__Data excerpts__
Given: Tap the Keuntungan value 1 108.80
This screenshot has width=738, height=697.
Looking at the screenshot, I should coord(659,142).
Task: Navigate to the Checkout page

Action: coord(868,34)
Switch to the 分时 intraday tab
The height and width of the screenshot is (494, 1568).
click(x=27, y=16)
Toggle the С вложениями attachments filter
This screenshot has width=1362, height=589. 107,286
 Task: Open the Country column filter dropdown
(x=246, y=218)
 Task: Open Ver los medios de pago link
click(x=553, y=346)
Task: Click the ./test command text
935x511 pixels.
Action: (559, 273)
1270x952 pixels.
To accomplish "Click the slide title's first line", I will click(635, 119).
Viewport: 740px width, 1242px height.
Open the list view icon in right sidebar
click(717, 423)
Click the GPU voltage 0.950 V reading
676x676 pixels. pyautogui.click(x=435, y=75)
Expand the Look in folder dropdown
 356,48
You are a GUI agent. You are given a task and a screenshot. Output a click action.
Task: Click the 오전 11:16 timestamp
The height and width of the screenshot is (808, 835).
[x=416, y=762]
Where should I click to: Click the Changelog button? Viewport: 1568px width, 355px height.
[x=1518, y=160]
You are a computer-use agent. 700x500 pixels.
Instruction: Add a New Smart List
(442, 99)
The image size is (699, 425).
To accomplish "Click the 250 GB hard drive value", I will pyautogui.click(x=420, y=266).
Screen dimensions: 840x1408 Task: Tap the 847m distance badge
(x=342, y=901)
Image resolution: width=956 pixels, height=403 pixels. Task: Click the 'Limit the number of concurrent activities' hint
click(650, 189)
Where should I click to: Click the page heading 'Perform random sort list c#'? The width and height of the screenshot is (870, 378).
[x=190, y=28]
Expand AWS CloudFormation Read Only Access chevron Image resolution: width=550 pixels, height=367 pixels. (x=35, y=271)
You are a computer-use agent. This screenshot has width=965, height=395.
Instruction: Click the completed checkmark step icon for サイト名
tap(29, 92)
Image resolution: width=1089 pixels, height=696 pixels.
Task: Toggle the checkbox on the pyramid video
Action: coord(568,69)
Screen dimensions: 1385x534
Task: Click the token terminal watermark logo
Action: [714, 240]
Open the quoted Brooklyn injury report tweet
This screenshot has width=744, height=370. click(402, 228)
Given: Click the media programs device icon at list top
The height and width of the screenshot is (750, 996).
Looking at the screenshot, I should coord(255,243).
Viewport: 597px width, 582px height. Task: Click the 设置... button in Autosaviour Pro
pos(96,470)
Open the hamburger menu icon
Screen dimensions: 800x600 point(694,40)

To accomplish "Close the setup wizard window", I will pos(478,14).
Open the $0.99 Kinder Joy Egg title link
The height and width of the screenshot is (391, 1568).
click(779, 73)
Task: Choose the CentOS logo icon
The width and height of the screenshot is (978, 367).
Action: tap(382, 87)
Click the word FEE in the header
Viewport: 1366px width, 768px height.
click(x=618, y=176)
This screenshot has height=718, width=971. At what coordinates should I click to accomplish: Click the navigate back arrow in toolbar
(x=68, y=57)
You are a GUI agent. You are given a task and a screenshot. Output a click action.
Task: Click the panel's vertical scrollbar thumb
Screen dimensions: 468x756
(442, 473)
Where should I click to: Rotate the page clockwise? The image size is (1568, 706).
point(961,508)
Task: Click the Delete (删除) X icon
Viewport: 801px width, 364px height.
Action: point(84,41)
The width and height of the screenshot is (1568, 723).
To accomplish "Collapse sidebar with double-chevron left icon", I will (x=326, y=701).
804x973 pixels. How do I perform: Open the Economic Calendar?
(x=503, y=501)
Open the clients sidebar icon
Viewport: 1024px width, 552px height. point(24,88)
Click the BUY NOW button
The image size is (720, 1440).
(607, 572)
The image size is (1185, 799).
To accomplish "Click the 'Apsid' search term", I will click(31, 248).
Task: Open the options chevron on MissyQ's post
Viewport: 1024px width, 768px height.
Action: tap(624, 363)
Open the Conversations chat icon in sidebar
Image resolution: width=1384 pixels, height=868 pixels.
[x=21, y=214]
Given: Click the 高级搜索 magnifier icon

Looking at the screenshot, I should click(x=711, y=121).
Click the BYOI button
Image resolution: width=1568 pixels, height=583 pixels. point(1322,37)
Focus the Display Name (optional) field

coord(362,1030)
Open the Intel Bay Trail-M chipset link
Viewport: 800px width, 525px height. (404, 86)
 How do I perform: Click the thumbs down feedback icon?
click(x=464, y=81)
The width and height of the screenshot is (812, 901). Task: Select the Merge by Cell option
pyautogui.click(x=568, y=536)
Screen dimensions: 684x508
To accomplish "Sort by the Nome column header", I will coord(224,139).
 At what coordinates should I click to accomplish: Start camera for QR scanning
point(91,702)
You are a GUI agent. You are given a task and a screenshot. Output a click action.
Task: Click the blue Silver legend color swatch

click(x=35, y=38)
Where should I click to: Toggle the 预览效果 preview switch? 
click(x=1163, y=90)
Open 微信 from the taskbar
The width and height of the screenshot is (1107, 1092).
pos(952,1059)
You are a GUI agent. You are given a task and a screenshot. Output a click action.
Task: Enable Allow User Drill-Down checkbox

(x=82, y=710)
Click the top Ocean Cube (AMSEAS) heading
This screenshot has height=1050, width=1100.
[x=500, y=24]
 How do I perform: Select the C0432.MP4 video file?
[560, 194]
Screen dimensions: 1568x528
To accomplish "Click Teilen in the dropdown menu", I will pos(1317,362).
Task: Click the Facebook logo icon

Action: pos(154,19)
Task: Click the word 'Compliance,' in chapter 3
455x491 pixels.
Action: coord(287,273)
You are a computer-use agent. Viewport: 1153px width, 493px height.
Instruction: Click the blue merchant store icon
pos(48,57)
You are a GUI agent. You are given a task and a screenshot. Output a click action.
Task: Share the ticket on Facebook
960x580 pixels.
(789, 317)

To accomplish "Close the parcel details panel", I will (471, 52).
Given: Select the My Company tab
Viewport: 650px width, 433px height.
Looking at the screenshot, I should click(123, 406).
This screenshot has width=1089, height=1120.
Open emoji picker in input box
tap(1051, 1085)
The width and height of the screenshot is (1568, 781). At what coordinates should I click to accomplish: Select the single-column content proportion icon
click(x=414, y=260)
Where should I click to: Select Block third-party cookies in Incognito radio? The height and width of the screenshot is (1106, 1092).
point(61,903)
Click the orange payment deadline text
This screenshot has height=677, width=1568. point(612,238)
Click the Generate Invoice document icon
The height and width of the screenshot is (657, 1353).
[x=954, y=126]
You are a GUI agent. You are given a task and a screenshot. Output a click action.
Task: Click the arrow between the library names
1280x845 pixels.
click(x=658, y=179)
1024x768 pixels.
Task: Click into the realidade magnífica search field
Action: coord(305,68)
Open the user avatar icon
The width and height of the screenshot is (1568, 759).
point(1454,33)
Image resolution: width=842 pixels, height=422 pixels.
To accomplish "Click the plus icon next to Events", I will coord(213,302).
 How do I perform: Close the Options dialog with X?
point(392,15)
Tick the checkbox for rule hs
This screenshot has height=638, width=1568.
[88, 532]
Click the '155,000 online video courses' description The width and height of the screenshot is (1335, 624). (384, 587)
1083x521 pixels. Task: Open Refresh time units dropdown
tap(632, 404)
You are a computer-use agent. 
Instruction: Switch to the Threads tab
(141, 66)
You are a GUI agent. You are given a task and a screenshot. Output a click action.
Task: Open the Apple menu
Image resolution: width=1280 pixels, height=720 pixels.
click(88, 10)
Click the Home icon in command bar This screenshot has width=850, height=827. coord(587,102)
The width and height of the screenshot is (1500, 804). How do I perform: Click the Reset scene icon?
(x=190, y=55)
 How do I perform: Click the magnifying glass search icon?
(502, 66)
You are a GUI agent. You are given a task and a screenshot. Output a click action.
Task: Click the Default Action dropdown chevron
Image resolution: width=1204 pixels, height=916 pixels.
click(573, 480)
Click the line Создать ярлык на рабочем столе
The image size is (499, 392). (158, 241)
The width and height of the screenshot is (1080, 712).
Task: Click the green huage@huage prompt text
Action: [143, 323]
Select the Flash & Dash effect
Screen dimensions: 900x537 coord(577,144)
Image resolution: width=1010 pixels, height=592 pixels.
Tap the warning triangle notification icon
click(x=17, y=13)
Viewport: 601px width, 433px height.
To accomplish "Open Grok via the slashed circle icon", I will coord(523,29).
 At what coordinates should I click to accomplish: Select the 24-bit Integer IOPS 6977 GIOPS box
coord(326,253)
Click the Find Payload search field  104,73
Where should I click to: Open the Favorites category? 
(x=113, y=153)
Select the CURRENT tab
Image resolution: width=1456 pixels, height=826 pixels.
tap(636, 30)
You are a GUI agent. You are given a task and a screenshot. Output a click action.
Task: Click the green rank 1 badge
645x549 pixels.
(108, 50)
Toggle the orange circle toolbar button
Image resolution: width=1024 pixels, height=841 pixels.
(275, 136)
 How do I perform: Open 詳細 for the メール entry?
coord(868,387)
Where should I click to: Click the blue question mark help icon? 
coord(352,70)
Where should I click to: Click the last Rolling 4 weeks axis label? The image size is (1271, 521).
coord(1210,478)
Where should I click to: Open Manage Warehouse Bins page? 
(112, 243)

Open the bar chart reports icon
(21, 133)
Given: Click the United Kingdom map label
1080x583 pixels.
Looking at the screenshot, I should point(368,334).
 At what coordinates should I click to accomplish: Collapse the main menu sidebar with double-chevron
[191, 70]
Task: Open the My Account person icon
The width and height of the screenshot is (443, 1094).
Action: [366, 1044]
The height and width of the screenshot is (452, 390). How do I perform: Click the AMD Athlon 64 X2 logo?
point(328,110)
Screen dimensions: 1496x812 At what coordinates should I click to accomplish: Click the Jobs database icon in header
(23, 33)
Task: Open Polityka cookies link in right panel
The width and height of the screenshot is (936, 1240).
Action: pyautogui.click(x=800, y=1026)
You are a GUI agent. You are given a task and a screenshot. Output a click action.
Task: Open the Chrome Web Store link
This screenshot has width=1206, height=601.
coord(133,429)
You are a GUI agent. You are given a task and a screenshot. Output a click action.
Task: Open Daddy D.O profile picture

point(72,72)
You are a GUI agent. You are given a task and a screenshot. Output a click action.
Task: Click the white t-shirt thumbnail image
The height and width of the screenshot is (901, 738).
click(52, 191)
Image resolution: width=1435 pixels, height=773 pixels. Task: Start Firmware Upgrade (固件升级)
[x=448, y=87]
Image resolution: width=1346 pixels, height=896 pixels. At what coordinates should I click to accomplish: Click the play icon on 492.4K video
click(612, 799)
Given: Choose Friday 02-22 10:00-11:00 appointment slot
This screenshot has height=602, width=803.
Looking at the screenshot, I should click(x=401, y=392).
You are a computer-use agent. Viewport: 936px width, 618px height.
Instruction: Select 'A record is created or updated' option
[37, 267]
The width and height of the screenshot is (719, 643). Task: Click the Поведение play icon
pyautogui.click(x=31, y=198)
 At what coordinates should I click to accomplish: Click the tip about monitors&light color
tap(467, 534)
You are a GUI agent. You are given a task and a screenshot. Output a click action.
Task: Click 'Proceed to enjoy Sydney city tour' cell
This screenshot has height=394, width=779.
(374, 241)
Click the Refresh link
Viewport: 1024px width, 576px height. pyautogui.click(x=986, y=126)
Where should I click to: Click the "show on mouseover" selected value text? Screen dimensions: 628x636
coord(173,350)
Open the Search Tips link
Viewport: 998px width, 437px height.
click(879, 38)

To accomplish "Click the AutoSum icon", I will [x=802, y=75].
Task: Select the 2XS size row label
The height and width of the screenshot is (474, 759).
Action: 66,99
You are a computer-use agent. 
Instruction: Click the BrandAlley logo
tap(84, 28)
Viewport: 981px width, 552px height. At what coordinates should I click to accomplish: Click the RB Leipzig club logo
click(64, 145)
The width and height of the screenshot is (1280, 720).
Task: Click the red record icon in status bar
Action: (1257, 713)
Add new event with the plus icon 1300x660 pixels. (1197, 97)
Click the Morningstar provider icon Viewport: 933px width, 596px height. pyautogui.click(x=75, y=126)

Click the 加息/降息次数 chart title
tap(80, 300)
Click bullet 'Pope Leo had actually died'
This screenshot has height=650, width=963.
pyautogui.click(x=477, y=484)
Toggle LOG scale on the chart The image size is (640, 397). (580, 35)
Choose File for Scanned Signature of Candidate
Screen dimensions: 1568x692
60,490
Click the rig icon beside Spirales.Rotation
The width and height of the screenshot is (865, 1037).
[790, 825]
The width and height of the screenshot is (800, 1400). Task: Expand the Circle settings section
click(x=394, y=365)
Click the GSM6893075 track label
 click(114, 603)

__ACTION ITEM__
Across the data, pull every line containing the string "Choose".

__THE ANSWER__
Task: Choose the CentOS logo icon
Given: Choose Friday 02-22 10:00-11:00 appointment slot
Choose File for Scanned Signature of Candidate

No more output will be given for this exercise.